Exercises:
(a) In the excerpt about Virginia's hemp bill, who is the president of the Virginia Hemp Coalition?
(b) Extend the excerpt about Virginia's hemp bill, SB 903, picking up after its last sentence.

Page excerpt:
►
The hemp measure, Senate Bill 903 (SB 903), grew mainly out of lawmakers’ concerns over the proliferation of products containing delta-8 THC, a synthetic compound derived from hemp-based CBD which has proven a popular alternative to marijuana in Virginia and across the U.S.

But stakeholders said restrictions on food products in the bill will also make most full-spectrum CBD products illegal in the state and deprive parents of remedies that have helped their epileptic children.

Major hit

“The Virginia hemp industry will lose jobs, innovation and business development because of this bill,” Jason Amatucci, president of the Virginia Hemp Coalition (VHC), told the Virginia Mercury “Hemp consumers that rely on hemp products will have greatly reduced choices due to this bill.”

In targeting delta-8, the key provision in the bill makes it unlawful under the Consumer Protection Act to sell or offer for sale any substance intended for human consumption that contains a synthetic derivative of THC.

Delta-8 products, which have rapidly grown in popularity, have reportedly sickened unsuspecting children and adults. Proponents of the restrictions said the products – in the form of vapes, edibles and other products – are sometimes sold in packaging attractive to youth that mimic well-known brands.

A Virginia boy’s death last year was attributed to over-ingestion of delta-8 from eating gummies, leading to felony murder and felony child neglect charges against his mother. The death was officially ruled an accident attributable to “delta-8-tetrahydrocannabinol toxicity” by the Office of the Chief Medical Examiner Central District of Virginia, although some cannabis experts have cast doubt on that conclusion.
◄
Data excerpts:
►
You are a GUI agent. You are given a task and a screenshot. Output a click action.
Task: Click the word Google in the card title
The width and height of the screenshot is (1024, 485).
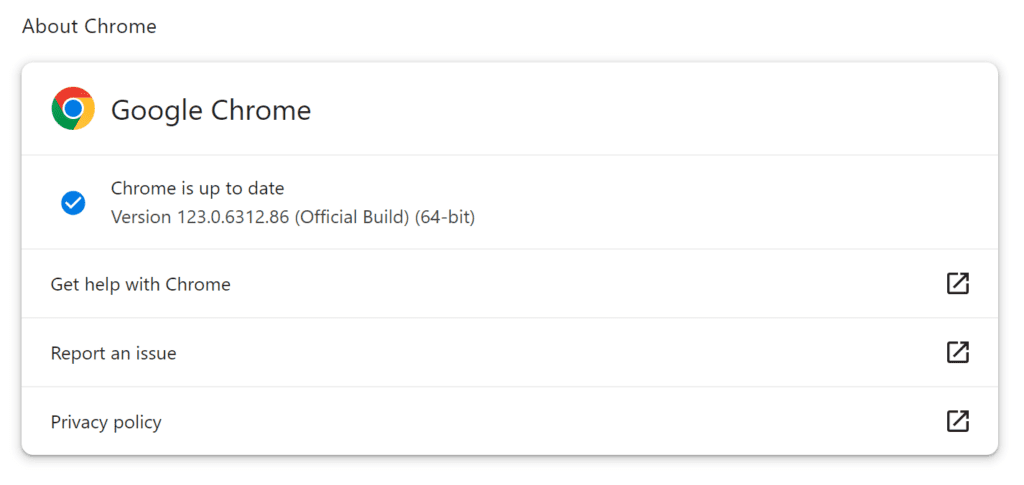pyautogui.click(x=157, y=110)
◄
►
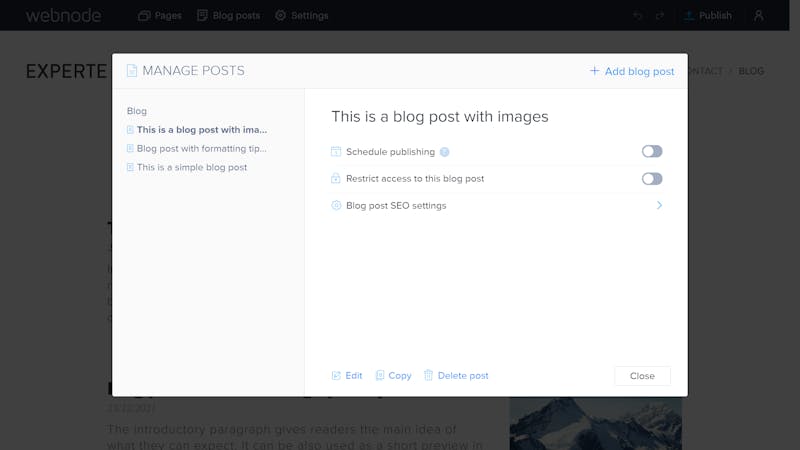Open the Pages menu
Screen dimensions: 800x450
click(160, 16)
◄
►
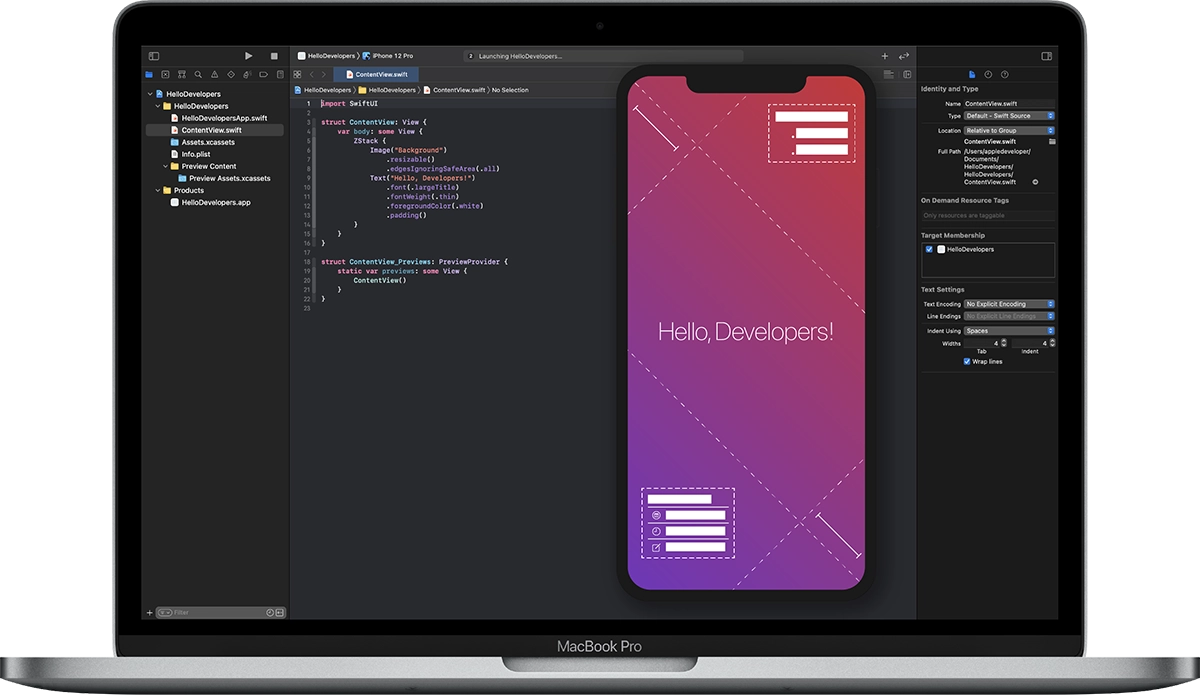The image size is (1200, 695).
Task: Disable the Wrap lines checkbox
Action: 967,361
◄
Answers given:
(a) Jason Amatucci

(b)
THC limits for food

While VHC did not address the matter of the delta-8 THC ban, it criticized a provision that sets the total THC barrier for food products at a ratio for CBD to THC of 25/1. Stakeholders had pushed Youngkin to reset the limit at a 10/1 ratio.

The new law also sets a fine of up to $10,000 per day for sales of illegal CBD products, and requires that makers of topical products add a bittering agent to their formulas, presumably to keep consumers from eating them.

Also, any business intending to sell hemp products must pay a $1,000 registration fee, which will “keep folks from setting up pop-up shops and things of that nature,” said House of Delegates Majority Leader Terry Kilgore, a Republican from Scott who sponsored the bill .

Effective July 1

The law would take effect July 1, at which point oversight of registration to operate retail outlets, and packaging, labeling and testing requirements would transfer from the Virginia Department of Agriculture and Consumer Services to the Virginia Cannabis Control Authority.

Lawmakers said they will fund an enlarged team of inspectors to monitor production of cannabis products being sold in Virginia’s many smoke shops and convenience stores.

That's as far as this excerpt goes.